NEW DELHI: Rishabh Singhvi's biggest investment bet for many years is in the doldrums. The luxury apartments the 34-year-old Delhi businessman used to buy and sell in Gurgaon to make yearly profits of around 30 per cent barely two years ago, don't fetch him more than 6-7 per cent returns these days.
"It does not make sense to park your money in bricks and mortar any more. Returns have crashed over the last six months," says Singhvi, explaining his rationale to shift focus away from the real estate market.
Prices of luxury apartments across the country - in cities such as Delhi, Mumbai and Bangalore - are not rising as fast as they used to two years ago, forcing wealthy investors that made a bulk of the buyers to retreat, turning it into a buyer's market for the first time in two years.
As the market started to recover after the Lehman crisis in 2008 and the subsequent downturn, real estate developers saw an opportunity in launching high-end luxury apartments, which is a lucrative low volume, high value business, and prices of these apartments shot through the roof over the next two years.
From the beginning of 2012, though, property sales in the top-end of the market have started to taper off as the global market again started showing signs of a slowdown, with trouble brewing in both the US and Europe. Since the prices of these properties were at an all-time high, investors also started waiting for a price correction to come back into the market.
Two years ago, 20 out of every 100 apartments sold in the country were in the luxury category. Today that number has fallen to nine, says Samarjit Singh, managing director of property broking firm, IndiaHomes.
The definition of luxury homes varies from city to city. In Gurgaon, for instance, luxury homes would cost anything above Rs 2 crore whereas in Mumbai it would cost Rs 4-5 crore and beyond.
The yearly price appreciation in the high-end property segment has come down by 35-50 per cent since 2008-09 when investors used to book returns of 15-20 per cent on an average (some properties saw returns as high as 30 per cent a year).

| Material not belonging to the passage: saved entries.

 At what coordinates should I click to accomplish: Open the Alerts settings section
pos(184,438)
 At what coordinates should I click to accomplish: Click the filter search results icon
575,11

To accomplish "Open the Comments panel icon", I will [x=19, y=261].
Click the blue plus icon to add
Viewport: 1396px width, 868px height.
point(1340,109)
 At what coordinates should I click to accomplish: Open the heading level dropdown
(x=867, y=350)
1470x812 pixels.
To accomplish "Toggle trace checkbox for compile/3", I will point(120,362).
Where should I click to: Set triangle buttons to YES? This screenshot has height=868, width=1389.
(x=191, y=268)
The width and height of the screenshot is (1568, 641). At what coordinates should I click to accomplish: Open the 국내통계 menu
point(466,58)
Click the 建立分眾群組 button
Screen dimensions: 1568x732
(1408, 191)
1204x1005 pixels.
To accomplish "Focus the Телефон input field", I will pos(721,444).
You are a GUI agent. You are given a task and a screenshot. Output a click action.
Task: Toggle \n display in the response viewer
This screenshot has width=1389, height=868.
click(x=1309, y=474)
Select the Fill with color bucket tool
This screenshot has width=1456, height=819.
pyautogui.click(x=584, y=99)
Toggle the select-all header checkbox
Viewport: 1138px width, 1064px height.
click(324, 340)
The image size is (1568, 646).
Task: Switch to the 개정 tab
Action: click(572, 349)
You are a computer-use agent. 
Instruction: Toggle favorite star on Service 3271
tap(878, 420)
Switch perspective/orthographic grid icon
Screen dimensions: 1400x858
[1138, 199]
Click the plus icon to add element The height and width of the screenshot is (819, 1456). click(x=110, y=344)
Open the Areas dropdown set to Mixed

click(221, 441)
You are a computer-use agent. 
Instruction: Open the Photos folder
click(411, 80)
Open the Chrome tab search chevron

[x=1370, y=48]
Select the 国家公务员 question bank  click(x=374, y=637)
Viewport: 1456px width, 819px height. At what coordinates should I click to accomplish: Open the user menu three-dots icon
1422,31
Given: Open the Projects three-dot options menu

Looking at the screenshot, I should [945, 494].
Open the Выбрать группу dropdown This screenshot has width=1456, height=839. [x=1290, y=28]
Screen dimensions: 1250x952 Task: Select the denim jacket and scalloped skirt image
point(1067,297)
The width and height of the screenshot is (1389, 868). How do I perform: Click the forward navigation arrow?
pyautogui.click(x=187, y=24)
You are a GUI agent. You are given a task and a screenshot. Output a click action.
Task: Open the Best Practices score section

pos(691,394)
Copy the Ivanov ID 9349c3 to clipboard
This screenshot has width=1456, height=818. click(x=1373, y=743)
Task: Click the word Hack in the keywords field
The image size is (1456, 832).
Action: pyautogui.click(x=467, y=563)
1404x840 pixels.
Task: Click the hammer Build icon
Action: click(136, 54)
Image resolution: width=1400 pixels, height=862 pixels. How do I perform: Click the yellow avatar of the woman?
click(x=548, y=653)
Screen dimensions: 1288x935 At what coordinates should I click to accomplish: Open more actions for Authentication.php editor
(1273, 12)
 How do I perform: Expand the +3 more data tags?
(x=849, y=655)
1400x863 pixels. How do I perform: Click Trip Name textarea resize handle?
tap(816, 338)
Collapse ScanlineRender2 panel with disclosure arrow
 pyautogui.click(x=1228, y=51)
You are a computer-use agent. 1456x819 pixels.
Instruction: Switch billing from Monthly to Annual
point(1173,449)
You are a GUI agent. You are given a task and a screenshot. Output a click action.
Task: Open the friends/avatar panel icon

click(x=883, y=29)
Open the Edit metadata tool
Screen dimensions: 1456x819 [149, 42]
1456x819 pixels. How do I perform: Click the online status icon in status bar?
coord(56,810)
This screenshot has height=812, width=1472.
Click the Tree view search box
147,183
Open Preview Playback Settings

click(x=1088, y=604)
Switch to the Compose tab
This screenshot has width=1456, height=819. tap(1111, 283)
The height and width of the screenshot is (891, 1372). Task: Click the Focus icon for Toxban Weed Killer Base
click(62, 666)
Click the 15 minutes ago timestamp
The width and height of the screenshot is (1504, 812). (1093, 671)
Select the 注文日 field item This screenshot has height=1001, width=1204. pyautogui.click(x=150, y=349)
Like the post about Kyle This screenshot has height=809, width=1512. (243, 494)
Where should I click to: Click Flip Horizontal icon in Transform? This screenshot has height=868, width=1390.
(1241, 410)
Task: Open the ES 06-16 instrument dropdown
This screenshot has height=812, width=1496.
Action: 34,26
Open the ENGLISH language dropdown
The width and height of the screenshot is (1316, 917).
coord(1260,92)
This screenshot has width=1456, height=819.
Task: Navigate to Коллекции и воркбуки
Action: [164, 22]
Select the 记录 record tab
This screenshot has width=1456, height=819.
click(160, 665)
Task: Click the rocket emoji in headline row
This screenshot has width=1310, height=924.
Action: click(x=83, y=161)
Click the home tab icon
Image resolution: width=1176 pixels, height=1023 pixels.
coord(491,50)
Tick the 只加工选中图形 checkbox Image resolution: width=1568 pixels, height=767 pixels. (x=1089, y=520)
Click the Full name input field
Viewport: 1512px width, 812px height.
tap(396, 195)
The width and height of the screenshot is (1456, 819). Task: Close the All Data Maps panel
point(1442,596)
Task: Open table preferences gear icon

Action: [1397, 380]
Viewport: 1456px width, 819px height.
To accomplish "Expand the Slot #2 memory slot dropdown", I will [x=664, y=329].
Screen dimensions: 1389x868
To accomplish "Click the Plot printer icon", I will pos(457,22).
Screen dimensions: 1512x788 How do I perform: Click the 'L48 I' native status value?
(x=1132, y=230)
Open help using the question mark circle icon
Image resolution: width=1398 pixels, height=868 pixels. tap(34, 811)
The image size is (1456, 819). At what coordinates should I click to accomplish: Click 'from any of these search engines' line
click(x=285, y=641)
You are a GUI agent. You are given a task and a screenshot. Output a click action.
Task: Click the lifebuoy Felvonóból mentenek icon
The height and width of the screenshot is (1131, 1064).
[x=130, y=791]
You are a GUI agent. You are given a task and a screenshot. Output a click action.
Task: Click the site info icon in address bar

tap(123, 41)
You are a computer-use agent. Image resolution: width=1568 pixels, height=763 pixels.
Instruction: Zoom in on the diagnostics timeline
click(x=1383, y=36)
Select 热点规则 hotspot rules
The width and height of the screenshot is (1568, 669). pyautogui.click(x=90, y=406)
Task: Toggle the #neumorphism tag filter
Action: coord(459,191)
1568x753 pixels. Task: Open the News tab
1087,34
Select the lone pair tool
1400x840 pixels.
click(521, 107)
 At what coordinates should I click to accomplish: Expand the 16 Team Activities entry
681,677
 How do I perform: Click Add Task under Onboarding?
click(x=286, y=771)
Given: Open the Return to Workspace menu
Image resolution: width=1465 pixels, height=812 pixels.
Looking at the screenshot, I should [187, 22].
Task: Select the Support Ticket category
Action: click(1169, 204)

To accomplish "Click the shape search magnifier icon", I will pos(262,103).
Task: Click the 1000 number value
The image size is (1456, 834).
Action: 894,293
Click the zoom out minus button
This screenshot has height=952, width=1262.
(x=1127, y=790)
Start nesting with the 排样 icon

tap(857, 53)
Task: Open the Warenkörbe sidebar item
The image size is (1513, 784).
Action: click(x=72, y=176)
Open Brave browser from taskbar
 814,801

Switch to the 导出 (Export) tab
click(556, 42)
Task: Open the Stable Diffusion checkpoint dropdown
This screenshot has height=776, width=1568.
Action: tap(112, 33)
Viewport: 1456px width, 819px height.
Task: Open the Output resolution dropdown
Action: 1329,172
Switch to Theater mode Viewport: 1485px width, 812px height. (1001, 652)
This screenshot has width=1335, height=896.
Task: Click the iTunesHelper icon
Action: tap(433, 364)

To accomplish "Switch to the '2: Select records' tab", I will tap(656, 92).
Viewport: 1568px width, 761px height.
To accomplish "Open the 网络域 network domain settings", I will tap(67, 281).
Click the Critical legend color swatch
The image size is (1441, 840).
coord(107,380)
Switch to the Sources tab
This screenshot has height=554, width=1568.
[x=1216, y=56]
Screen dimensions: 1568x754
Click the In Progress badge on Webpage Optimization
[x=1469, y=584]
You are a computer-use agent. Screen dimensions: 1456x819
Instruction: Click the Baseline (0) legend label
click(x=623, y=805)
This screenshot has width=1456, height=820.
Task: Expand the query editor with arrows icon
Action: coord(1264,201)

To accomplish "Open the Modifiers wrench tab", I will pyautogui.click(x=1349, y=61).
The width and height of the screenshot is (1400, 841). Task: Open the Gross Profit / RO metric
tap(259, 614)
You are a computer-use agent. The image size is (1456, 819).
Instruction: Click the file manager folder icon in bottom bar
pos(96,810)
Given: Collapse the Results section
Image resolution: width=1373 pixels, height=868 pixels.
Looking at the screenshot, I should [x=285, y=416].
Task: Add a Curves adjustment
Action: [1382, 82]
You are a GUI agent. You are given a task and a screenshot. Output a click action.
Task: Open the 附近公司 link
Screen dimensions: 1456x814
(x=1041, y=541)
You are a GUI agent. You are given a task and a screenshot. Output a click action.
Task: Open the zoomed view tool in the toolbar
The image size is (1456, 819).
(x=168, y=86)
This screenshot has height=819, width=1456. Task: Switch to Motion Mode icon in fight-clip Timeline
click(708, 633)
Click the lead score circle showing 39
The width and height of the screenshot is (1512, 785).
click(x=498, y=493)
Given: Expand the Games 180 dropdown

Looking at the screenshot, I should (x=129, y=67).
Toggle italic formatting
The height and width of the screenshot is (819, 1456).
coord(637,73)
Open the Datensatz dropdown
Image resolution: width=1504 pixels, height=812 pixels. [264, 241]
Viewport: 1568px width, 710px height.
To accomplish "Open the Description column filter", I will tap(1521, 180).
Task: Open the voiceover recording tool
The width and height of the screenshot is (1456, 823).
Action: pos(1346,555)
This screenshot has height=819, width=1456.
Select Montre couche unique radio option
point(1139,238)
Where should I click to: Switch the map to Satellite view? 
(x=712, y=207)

In the last two years, price rise in this segment has plateaued, with yearly returns of only 6-7 per cent across the country, he adds.
Of a total of 63,662 high-end apartments that are under construction today in Delhi and NCR, Mumbai and Bangalore, about 19,332 are currently unsold, according to the data provided by property research and analytics firm PropEquity. A chunk of the unsold apartments are in projects that were launched in the last 12 months.
The maximum number of under-construction unsold apartments in this segment are in the Mumbai Metropolitan Region (MMR) with 11,086 unsold units out of 28,905 apartments, followed by Bangalore (4,280 unsold unit out of 10,242). The national capital region (NCR) has 3,966 unsold apartments out of a total of 24,515 under-construction apartments.